-------- Source text --------

Value and Rank of Tiles

In this game the blanks represent the number 7 throughout. The double blank [0-0], known as the Bingo, is the highest tile in the set and beats all other tiles, even the trumps.

There are seven 'suits': 1, 2, 3, 4, 5, 6 and blank (0) representing 7. In each hand one of these is the trump suit, whose tiles have the power to beat all tiles of other suits (except for the Bingo).

In each suit, the highest tile is the double of that suit, followed by the others in descending order. Tiles that show a trump number belong only to trumps. Tiles that are not trumps and not doubles belong to two suits.

For example if fours are trumps, the trump suit ranks from high to low: [4-4], [4-0], [4-6], [4-5], [4-3], [4-2], [4-1] (the double is highest and the blank is next because the 0 counts as 7).

If fours are trumps, the fives suit ranks from high to low: [5-5], [5-0], [5-6], [5-3], [5-2], [5-1] (omitting the [5-4] because it is exclusively a trump).

The game is played for tricks, like a card game, and the objective is to win tricks containing valuable tiles. The point values of the tiles are as follows:

  • The double of the trump suit is worth 28 points.
  • Other doubles are worth the sum of their ends. So for example the [0-0] is worth 14 points (since the blanks count as 7) unless blanks are trumps in which case it counts 28.
  • All other tiles of the trump suit are worth the sum of their ends. For example if fours are trumps the [4-0] is worth 11 points and the [4-2] is worth 6 points.
  • The two non-double tiles whose ends add up to 10 - that is the [6-4] and the [0-3] - are always worth 10 points even when they are not trumps.
  • All other tiles - that is tiles that are not trumps, not doubles, and whose ends to not make a total of 10 - have a value of zero.

The total value of the tiles in the set varies from a minimum of 131 to a maximum of 147 according to the trump suit as follows:

SUITtrumpsdoubles 10pt tilestotal
0914210143
6864410140
5814620147
4764810134
3715010131
2665220138
1615420135

If the deal is played right to the end the winner of the very last trick (the 14th trick) is awarded 10 extra points. So with a minimum of 141 points available, when all the tiles have been played at least one player is always in a position to claim to have 70 points or more.

-------- Records shown --------

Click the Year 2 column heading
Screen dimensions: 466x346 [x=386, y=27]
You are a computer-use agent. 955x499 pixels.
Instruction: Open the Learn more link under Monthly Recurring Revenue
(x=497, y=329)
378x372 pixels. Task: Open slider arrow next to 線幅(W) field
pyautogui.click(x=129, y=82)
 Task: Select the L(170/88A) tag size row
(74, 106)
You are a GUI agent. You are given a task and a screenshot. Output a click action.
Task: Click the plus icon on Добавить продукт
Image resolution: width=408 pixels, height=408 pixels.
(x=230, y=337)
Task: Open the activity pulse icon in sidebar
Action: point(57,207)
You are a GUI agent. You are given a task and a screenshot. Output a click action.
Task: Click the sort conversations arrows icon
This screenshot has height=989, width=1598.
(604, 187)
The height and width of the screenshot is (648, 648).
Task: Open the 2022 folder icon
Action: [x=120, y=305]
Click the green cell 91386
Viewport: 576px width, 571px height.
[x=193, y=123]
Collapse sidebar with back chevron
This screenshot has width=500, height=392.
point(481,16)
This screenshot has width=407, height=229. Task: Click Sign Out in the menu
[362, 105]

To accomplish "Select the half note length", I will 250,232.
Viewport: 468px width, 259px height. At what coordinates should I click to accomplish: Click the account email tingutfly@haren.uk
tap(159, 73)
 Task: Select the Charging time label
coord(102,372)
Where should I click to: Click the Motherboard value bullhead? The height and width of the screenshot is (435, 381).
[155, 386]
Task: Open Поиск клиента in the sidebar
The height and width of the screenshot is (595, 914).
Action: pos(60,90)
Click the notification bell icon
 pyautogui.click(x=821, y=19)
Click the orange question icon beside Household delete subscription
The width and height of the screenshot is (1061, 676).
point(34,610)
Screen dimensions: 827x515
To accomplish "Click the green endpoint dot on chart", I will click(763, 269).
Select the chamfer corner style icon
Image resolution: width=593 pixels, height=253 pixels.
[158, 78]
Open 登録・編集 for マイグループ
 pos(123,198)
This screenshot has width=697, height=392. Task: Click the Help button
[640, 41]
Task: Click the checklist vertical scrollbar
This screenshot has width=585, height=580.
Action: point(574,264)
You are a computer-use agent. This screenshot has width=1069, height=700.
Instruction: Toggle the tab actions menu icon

--------

#### To do:
- A) Output everything in the text on tile values from "For example if fours are trumps, the" down to "worth 6 points.".
- B) In the text on tile values, what name is given to the double blank?
- C) List the seven suits named in the text on tile values.
The entries are not required for any of the work here.

#### Final answers:
- A)
For example if fours are trumps, the trump suit ranks from high to low: [4-4], [4-0], [4-6], [4-5], [4-3], [4-2], [4-1] (the double is highest and the blank is next because the 0 counts as 7).

If fours are trumps, the fives suit ranks from high to low: [5-5], [5-0], [5-6], [5-3], [5-2], [5-1] (omitting the [5-4] because it is exclusively a trump).

The game is played for tricks, like a card game, and the objective is to win tricks containing valuable tiles. The point values of the tiles are as follows:

  • The double of the trump suit is worth 28 points.
  • Other doubles are worth the sum of their ends. So for example the [0-0] is worth 14 points (since the blanks count as 7) unless blanks are trumps in which case it counts 28.
  • All other tiles of the trump suit are worth the sum of their ends. For example if fours are trumps the [4-0] is worth 11 points and the [4-2] is worth 6 points.

- B) The Bingo.

- C) 1, 2, 3, 4, 5, 6, and blank (0)